Sel Lisle

Personal information
- Full name: Selwyn Sydney Lisle
- Born: 29 April 1921 Rose Bay, New South Wales, Australia
- Died: 26 March 1999 (aged 77)

Playing information
- Position: Halfback
Club
| Years | Team | Pld | T | G | FG | P |
| 1940–47 | Eastern Suburbs | 73 | 34 | 15 | 0 | 132 |
Representative
| Years | Team | Pld | T | G | FG | P |
| 1946 | New South Wales | 1 | 0 | 0 | 0 | 0 |
| 1942 | NSW City | 1 | 0 | 0 | 0 | 0 |
- Source:

= Sel Lisle =

Australian rugby league footballer

Selwyn Sydney Lisle (29 April 1921 - 26 March 1999) was an Australian rugby league player, a first-grade New South Wales Rugby League premiership winning halfback who played in the 1940s who made a number of New South Wales representative appearances.
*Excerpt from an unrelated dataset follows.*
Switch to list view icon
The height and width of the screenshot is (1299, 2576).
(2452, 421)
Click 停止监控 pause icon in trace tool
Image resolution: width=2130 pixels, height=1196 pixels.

Lisle played for the Eastern Sububs club from 1940–42 and 1944–47.

==Playing career==
A halfback, Lisle was a member of Easts' premiership winning sides of the 1940 NSWRFL season. He was the 1941 NSWRFL season's top try scorer with 13 tries (Note: tied with Percy Dermond) and played in the Easts side that finished runner up that year. In 1942, Lisle was a City Firsts Representative. The second world war interrupted his playing career. Lisle enlisted in the Australian Army in 1942, as a gunner. He was discharged in April 1945 and he resumed his playing career at Eastern Suburbs. He played in the Easts team that worth 1945 NSWRFL season's premiership. In 1946 Lisle represented NSW in the interstate series against Queensland. He was selected at Half back in the New South Wales team to play Great Britain on 1 June 1946.

A long-term Clovelly, New South Wales resident, Lisle died on 26 March 1999, age 77.